Stored items:

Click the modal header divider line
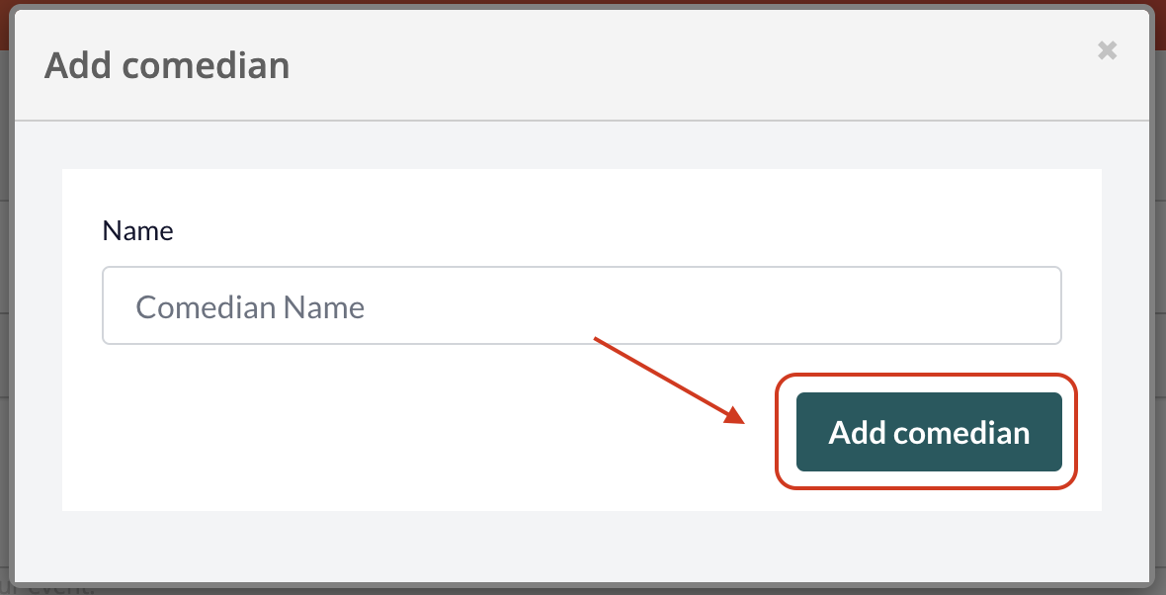This screenshot has height=595, width=1166. (x=581, y=120)
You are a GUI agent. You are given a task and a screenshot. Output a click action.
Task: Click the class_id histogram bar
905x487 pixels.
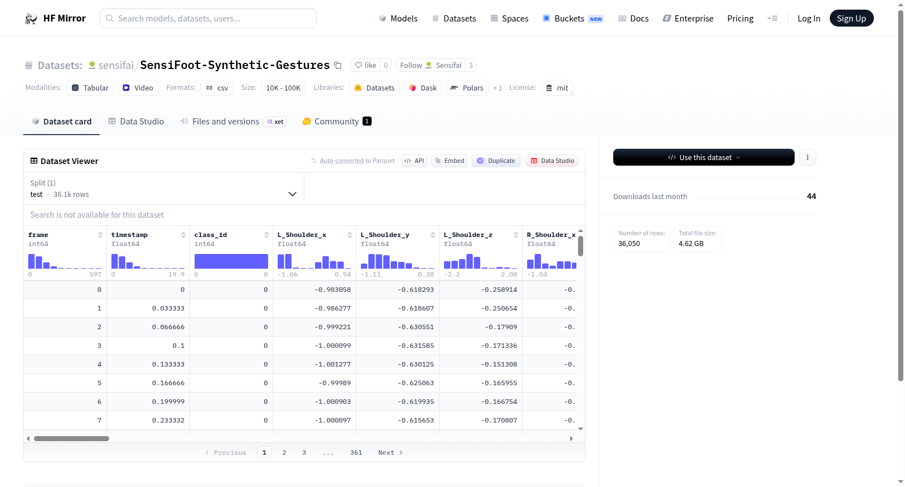[231, 261]
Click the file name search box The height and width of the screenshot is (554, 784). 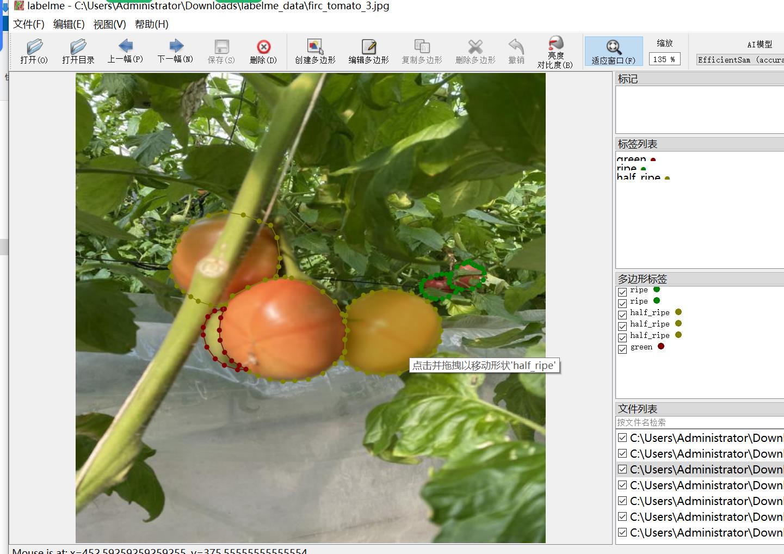(x=699, y=422)
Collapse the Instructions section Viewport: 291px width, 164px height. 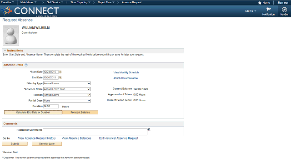(x=5, y=51)
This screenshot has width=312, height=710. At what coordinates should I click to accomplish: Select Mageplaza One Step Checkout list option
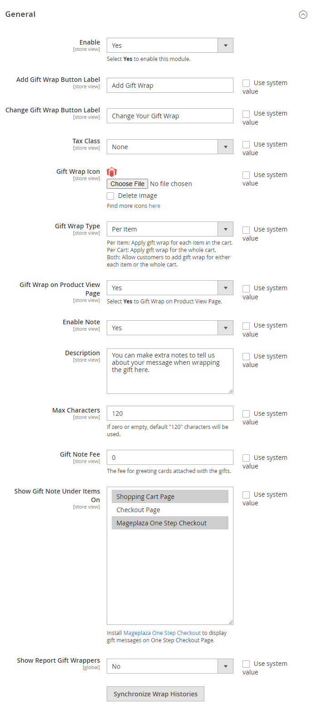(x=170, y=523)
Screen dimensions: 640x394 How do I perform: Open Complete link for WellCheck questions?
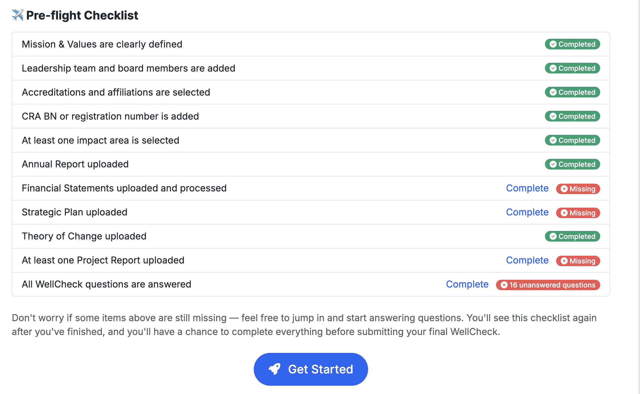pos(467,284)
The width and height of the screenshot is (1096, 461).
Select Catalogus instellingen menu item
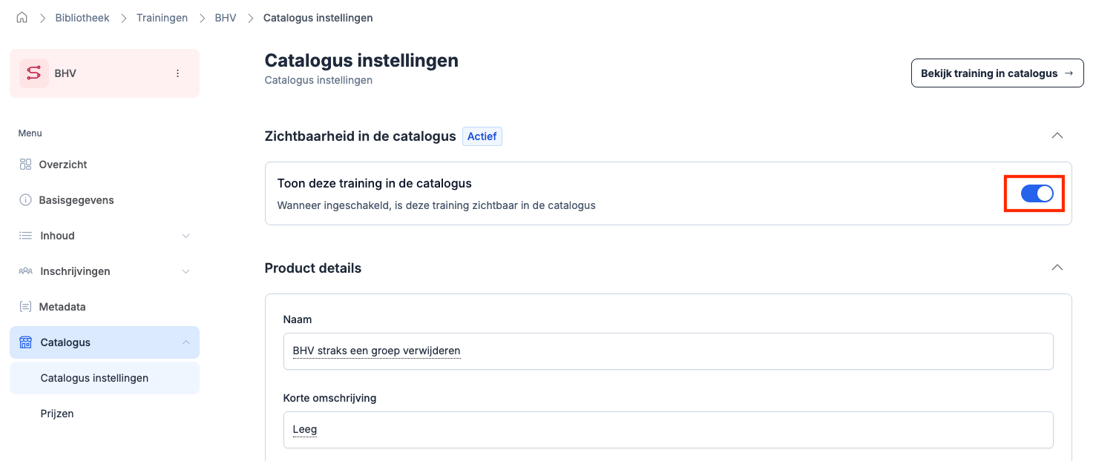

Task to carry out: Lines from the one containing "The width and" through the end of the entries above, both included, are to be written out exactly; no pictures and no other lines.

Solved exercise:
The width and height of the screenshot is (1096, 461).
Select Catalogus instellingen menu item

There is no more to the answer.